Passage to read:
----------------

Four Lao gold miners were brought out of a flooded cave in central Laos after being trapped for 10 days, according to Thai rescuers cited by the BBC. The men had entered narrow underground tunnels in Xaysomboun province in search of gold and were cut off by flash floods on 20 May. Rescuers said two other men remain missing, after only five of the seven were found alive earlier in the operation.

The rescue illustrates how quickly informal extraction work turns into a cross-border emergency. Thai specialist divers joined the effort in a remote mountain area where access, communications and medical support are limited, and where the cave system extends deep underground. The BBC reports that some chambers are extremely tight, with passages around 50cm wide, a constraint that shapes every decision: moving equipment, supplying air, and getting a weakened person out without worsening injuries.

The facts also show how risk is distributed. Small-scale miners take the immediate physical danger, while the costs of response land on public agencies and neighbouring countries that have the trained teams. When the work itself sits outside formal regulation and insurance, rescue becomes the only backstop once something goes wrong. Flooding adds a second layer of uncertainty: conditions can change faster than rescuers can map them, and each hour underground increases the chance that the remaining tunnels become impassable.

For Laos, the episode is a reminder that natural hazards and economic necessity collide in places far from major hospitals and paved roads. For the region, it is another case where an incident that begins as local labour ends up requiring specialised capacity that is not evenly available.

Rescuers have now pulled out four men, and two are still unaccounted for. The cave’s narrowest passages are the same ones the miners used to go in.

----------------

Data excerpts:

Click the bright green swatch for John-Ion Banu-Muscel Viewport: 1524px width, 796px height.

----------------

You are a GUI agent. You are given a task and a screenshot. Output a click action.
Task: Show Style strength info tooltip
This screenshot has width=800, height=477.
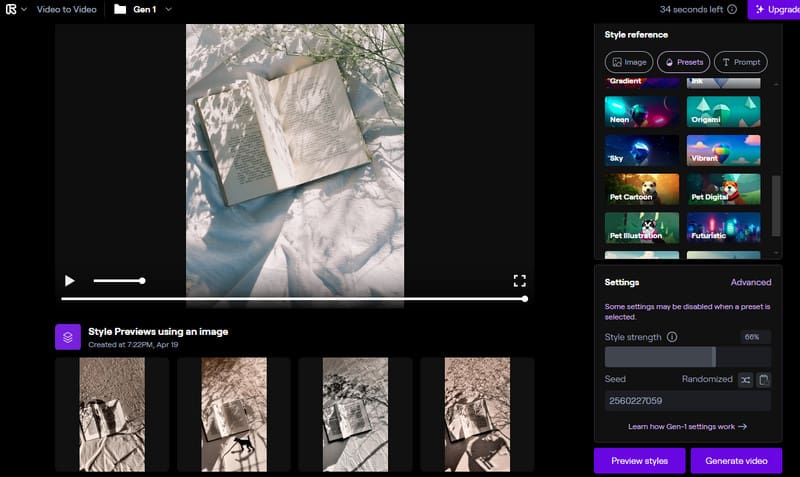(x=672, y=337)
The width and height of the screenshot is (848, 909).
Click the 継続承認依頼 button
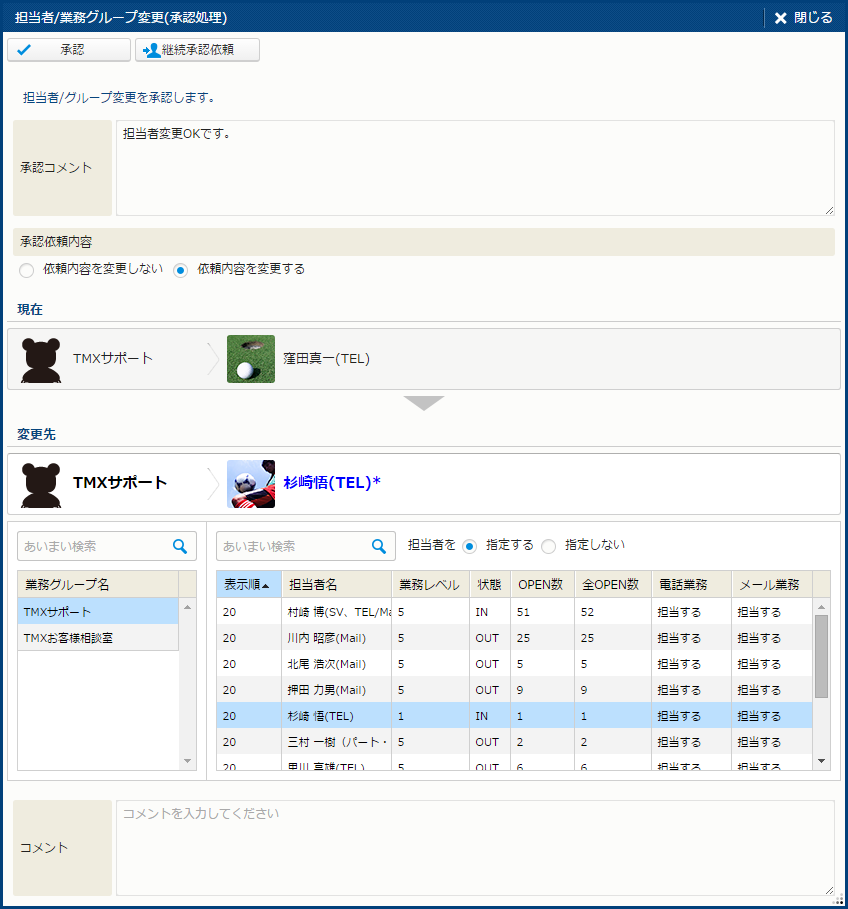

----------------

What is needed: According to the report on the Laos cave rescue, in which province were the gold miners cut off by flash floods? Please answer in a few words.

Expected answer: Xaysomboun province